NEW DEAL/LITTLEFIELD, Texas (KCBD) – The return to school means excitement and worry, regarding school safety.

Over the summer Texas passed what is called House Bill 3, which increases safety measures on state campuses. For some small schools that could mean drastic changes.

But, other district administrators feel their plans are already good enough.

“We are doing additional steps to increase security around the campuses as well,” Matt Reed, superintendent of New Deal ISD, said.

Thousands of districts across the state are now legally required to make security changes because of HB 3.

It requires armed guards on all campuses. If that is not possible, trained and licensed staffers fit the parameters through the already existent marshal program.

“We’ve had armed employees on our campuses for, right at 10 years now,” Reed said.

At New Deal, it was just coincidental timing that the school is now putting together its own campus police force. Plans were put together for a police force more than a year-and-a-half ago.

“Having a uniformed police officer, just their presence,” Reed said. “Really everywhere you go now, you see a uniformed police officer. So it only makes sense to have it for our kids and our teachers.”

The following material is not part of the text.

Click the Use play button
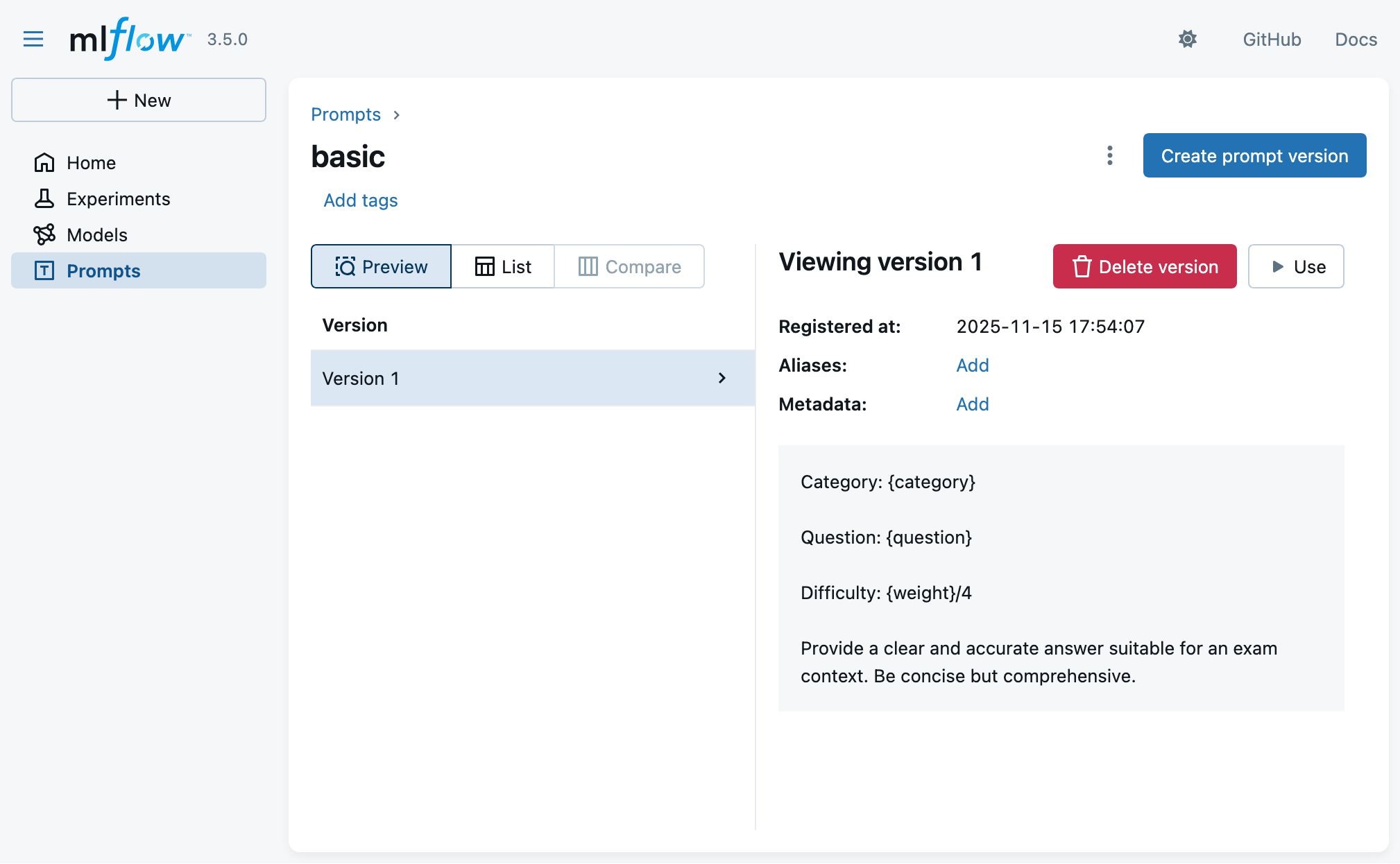The image size is (1400, 864). pos(1295,266)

The goal now, is to have officers hired within the next six-to-eight-weeks.

But for other districts like Littlefield, the current marshal program seems to work just fine.

“We like the program as it is. I’m not saying, in time, we wouldn’t look at it to make changes,” Mitch McNeese, assistant superintendent at Littlefield ISD, said.

Littlefield implemented the marshal program about two years ago.

Like many districts, Littlefield does not reveal what staffers are armed or how many are on each campus. But, administrators feel comfortable in their ability to respond if any situation arises.

“All I know is, with the amount that we have there in the places that we do have them, we made sure that we could respond within a very quick period of time,” McNeese said. “I’m talking 15 seconds, if somebody’s firing, we should be on them immediately.”

It was the massacre in Uvalde in May 2022 that prompted changes and HB 3.

Now, school districts hope these changes give all students a sense of safety.

“We appreciate everybody in our community, we appreciate our parents having faith in bringing your kids to school and everything, knowing that they’re going to be taken care of,” Michael Read, superintendent of Littlefield, said. “Knowing, this is the safest environment I think, in town.”

“There is that sense of heightened security around the school. But it’s the time we live in now,” Reed said.